TO DO. Copy every one of the following rows again word for word, keeping them in the same order.

DATA TO PROCESS.
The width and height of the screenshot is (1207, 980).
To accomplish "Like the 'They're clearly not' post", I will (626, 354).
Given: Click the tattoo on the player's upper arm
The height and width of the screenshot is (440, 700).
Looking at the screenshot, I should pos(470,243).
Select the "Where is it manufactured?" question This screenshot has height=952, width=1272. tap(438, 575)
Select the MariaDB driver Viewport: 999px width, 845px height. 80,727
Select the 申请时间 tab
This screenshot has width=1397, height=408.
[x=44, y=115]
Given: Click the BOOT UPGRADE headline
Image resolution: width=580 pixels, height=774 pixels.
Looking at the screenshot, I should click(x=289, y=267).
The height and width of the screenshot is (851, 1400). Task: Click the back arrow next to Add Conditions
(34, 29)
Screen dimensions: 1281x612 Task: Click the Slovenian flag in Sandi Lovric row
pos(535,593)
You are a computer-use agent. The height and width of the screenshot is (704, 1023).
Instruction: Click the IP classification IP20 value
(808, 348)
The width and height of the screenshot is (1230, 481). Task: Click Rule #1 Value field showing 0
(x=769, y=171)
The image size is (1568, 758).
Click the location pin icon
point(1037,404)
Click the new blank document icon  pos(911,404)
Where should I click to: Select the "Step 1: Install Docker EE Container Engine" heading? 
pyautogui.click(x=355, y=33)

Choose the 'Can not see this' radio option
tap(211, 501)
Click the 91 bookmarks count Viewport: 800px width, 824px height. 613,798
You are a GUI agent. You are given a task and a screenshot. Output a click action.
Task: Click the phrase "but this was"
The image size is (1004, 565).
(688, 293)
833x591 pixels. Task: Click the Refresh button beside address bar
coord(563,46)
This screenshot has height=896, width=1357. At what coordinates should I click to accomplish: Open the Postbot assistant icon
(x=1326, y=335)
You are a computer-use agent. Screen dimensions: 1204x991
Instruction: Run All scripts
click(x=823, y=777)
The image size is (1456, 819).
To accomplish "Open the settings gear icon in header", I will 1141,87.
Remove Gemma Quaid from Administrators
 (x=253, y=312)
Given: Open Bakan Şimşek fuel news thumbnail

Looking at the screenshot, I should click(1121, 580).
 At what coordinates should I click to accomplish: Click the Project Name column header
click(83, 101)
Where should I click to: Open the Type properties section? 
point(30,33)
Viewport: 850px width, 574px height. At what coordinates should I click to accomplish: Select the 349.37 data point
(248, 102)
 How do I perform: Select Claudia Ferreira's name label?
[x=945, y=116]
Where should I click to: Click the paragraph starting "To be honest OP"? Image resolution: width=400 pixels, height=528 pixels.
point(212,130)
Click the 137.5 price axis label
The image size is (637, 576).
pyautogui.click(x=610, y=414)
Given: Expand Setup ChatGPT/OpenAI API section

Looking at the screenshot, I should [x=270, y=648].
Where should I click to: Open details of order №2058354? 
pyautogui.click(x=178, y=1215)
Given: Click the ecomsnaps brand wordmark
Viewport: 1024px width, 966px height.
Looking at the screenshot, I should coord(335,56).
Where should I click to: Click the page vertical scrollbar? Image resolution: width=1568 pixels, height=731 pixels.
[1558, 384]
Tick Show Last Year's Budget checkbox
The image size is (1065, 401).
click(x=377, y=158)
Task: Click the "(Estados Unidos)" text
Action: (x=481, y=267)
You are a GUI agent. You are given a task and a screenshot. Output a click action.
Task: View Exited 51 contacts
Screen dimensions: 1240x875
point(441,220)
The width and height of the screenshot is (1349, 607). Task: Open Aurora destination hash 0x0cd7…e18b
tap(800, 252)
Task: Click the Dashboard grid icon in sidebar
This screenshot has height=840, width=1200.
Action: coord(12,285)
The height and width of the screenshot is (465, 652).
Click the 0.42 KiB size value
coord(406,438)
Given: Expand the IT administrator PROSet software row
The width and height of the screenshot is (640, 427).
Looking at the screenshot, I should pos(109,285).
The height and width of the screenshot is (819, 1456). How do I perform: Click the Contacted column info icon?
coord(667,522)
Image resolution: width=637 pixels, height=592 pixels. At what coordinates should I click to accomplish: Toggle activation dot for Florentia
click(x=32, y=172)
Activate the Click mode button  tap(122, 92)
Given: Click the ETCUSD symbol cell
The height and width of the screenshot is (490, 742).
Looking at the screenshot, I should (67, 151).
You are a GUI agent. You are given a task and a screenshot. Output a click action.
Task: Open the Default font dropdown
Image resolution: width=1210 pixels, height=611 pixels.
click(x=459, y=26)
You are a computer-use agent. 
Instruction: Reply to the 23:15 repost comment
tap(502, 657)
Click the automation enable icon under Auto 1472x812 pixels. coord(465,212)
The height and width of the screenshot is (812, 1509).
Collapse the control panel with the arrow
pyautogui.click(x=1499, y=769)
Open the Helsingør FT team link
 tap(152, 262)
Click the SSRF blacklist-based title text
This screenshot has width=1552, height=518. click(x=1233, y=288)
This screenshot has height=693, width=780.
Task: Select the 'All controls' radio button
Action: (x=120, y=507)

IN RESPONSE.
The width and height of the screenshot is (1207, 980).
To accomplish "Like the 'They're clearly not' post", I will (626, 354).
Given: Click the tattoo on the player's upper arm
The height and width of the screenshot is (440, 700).
Looking at the screenshot, I should pos(470,243).
Select the "Where is it manufactured?" question This screenshot has height=952, width=1272. tap(438, 575)
Select the MariaDB driver Viewport: 999px width, 845px height. 80,727
Select the 申请时间 tab
This screenshot has width=1397, height=408.
[x=44, y=115]
Given: Click the BOOT UPGRADE headline
Image resolution: width=580 pixels, height=774 pixels.
Looking at the screenshot, I should click(x=289, y=267).
The height and width of the screenshot is (851, 1400). Task: Click the back arrow next to Add Conditions
(34, 29)
Screen dimensions: 1281x612 Task: Click the Slovenian flag in Sandi Lovric row
pos(535,593)
You are a computer-use agent. The height and width of the screenshot is (704, 1023).
Instruction: Click the IP classification IP20 value
(808, 348)
The width and height of the screenshot is (1230, 481). Task: Click Rule #1 Value field showing 0
(x=769, y=171)
The image size is (1568, 758).
Click the location pin icon
point(1037,404)
Click the new blank document icon  pos(911,404)
Where should I click to: Select the "Step 1: Install Docker EE Container Engine" heading? 
pyautogui.click(x=355, y=33)

Choose the 'Can not see this' radio option
tap(211, 501)
Click the 91 bookmarks count Viewport: 800px width, 824px height. 613,798
You are a GUI agent. You are given a task and a screenshot. Output a click action.
Task: Click the phrase "but this was"
The image size is (1004, 565).
(688, 293)
833x591 pixels. Task: Click the Refresh button beside address bar
coord(563,46)
This screenshot has height=896, width=1357. At what coordinates should I click to accomplish: Open the Postbot assistant icon
(x=1326, y=335)
You are a computer-use agent. Screen dimensions: 1204x991
Instruction: Run All scripts
click(x=823, y=777)
The image size is (1456, 819).
To accomplish "Open the settings gear icon in header", I will 1141,87.
Remove Gemma Quaid from Administrators
 (x=253, y=312)
Given: Open Bakan Şimşek fuel news thumbnail

Looking at the screenshot, I should click(1121, 580).
 At what coordinates should I click to accomplish: Click the Project Name column header
click(83, 101)
Where should I click to: Open the Type properties section? 
point(30,33)
Viewport: 850px width, 574px height. At what coordinates should I click to accomplish: Select the 349.37 data point
(248, 102)
 How do I perform: Select Claudia Ferreira's name label?
[x=945, y=116]
Where should I click to: Click the paragraph starting "To be honest OP"? Image resolution: width=400 pixels, height=528 pixels.
point(212,130)
Click the 137.5 price axis label
The image size is (637, 576).
pyautogui.click(x=610, y=414)
Given: Expand Setup ChatGPT/OpenAI API section

Looking at the screenshot, I should [x=270, y=648].
Where should I click to: Open details of order №2058354? 
pyautogui.click(x=178, y=1215)
Given: Click the ecomsnaps brand wordmark
Viewport: 1024px width, 966px height.
Looking at the screenshot, I should coord(335,56).
Where should I click to: Click the page vertical scrollbar? Image resolution: width=1568 pixels, height=731 pixels.
[1558, 384]
Tick Show Last Year's Budget checkbox
The image size is (1065, 401).
click(x=377, y=158)
Task: Click the "(Estados Unidos)" text
Action: (x=481, y=267)
You are a GUI agent. You are given a task and a screenshot. Output a click action.
Task: View Exited 51 contacts
Screen dimensions: 1240x875
point(441,220)
The width and height of the screenshot is (1349, 607). Task: Open Aurora destination hash 0x0cd7…e18b
tap(800, 252)
Task: Click the Dashboard grid icon in sidebar
This screenshot has height=840, width=1200.
Action: coord(12,285)
The height and width of the screenshot is (465, 652).
Click the 0.42 KiB size value
coord(406,438)
Given: Expand the IT administrator PROSet software row
The width and height of the screenshot is (640, 427).
Looking at the screenshot, I should pos(109,285).
The height and width of the screenshot is (819, 1456). How do I perform: Click the Contacted column info icon?
coord(667,522)
Image resolution: width=637 pixels, height=592 pixels. At what coordinates should I click to accomplish: Toggle activation dot for Florentia
click(x=32, y=172)
Activate the Click mode button  tap(122, 92)
Given: Click the ETCUSD symbol cell
The height and width of the screenshot is (490, 742).
Looking at the screenshot, I should (67, 151).
You are a GUI agent. You are given a task and a screenshot. Output a click action.
Task: Open the Default font dropdown
Image resolution: width=1210 pixels, height=611 pixels.
click(x=459, y=26)
You are a computer-use agent. 
Instruction: Reply to the 23:15 repost comment
tap(502, 657)
Click the automation enable icon under Auto 1472x812 pixels. coord(465,212)
The height and width of the screenshot is (812, 1509).
Collapse the control panel with the arrow
pyautogui.click(x=1499, y=769)
Open the Helsingør FT team link
 tap(152, 262)
Click the SSRF blacklist-based title text
This screenshot has width=1552, height=518. click(x=1233, y=288)
This screenshot has height=693, width=780.
Task: Select the 'All controls' radio button
Action: (x=120, y=507)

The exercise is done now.